Menurut Suharto, rumah produksi tempe dan tahu di DKI saat ini ada 5.274. Setiap bulan mereka membutuhkan sekitar 10.362 ton kedelai.

Sekretaris Jenderal Gapkoptindo Suyanto menambahkan, kenaikan harga kedelai lebih disebabkan permainan importir atau spekulan. ”Memang melemahnya nilai tukar rupiah ikut berpengaruh, tetapi ulah spekulan jauh lebih besar,” katanya.

Para spekulan itu menimbun kedelai hingga harga naik baru kemudian melepaskan pelan-pelan ke pasar untuk meraup keuntungan yang besar. Jika harga terus dibiarkan naik, pasti banyak pengusaha yang kolaps.

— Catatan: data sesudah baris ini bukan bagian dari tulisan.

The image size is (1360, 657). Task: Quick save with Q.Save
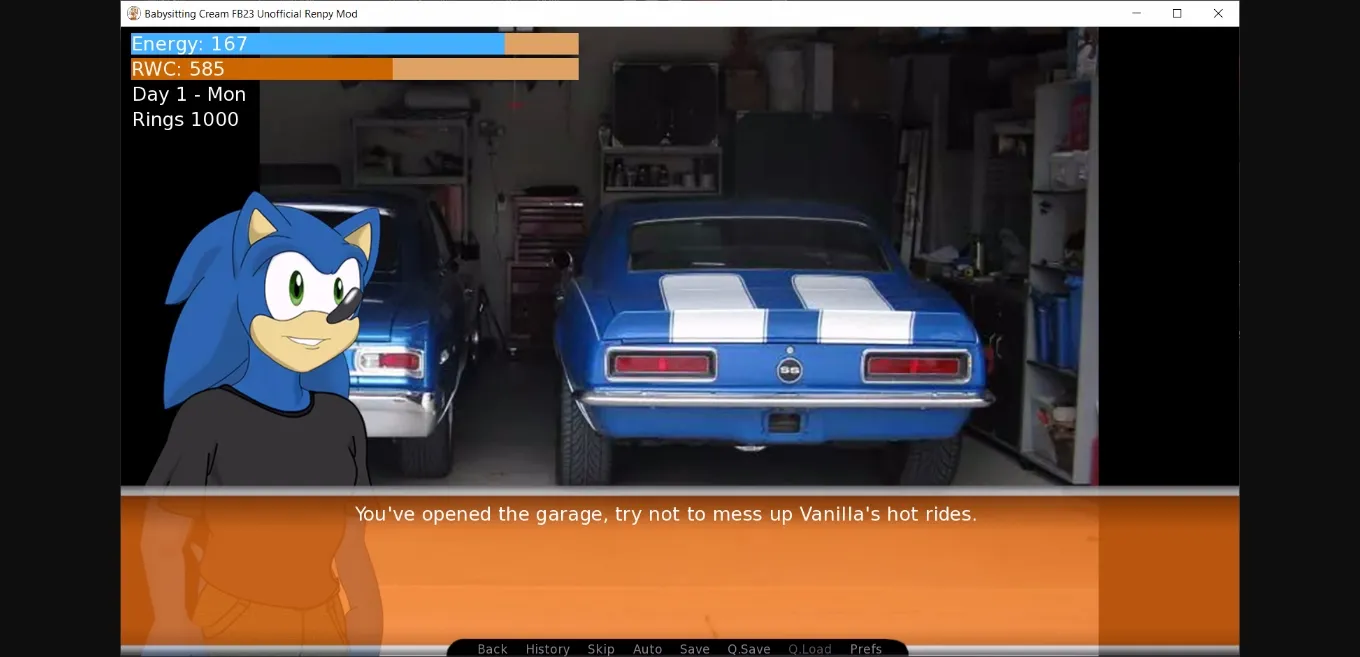click(748, 649)
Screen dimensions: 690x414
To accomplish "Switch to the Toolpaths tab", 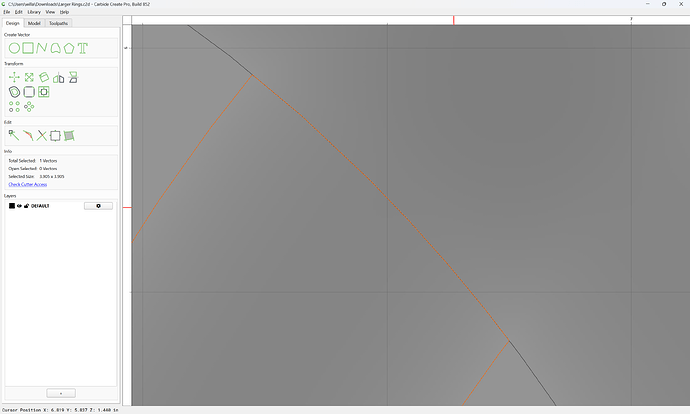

”Kami segera rapat untuk memutuskan kapan para perajin untuk sementara menghentikan produksinya secara serentak,” ujar Suyanto. Sejauh ini, melambungnya harga kedelai menyebabkan 5.274 perajin di DKI menurunkan produksi hingga 40 persen. Sejumlah produsen tempe dan tahu yang ikut berkumpul mengatakan, mereka pernah mengikuti mekanisme penyesuaian harga tempe berdasarkan harga kedelai impor.

Hentikan produksi

Berdasarkan pantauan di Kota Bogor, lonjakan harga kedelai dari Rp 7.300 per kilogram menjadi Rp 9.100 per kilogram membuat 50 produsen dari 130 produsen tempe berhenti berproduksi. Jika masih ada yang membuat tempe dan tahu, mereka mengurangi produksi untuk sekadar bertahan.

Kasmono (45), pembuat tempe di RT 005 RW 004 Kedungbadak, Tanah Sareal, Kota Bogor, mengaku bingung. Permintaan tempe tetap tinggi, tetapi harga kedelai naik. Jika memperkecil ukuran tempe, pembeli enggan. Menaikkan harga tempe belum tentu bisa dipahami pembeli.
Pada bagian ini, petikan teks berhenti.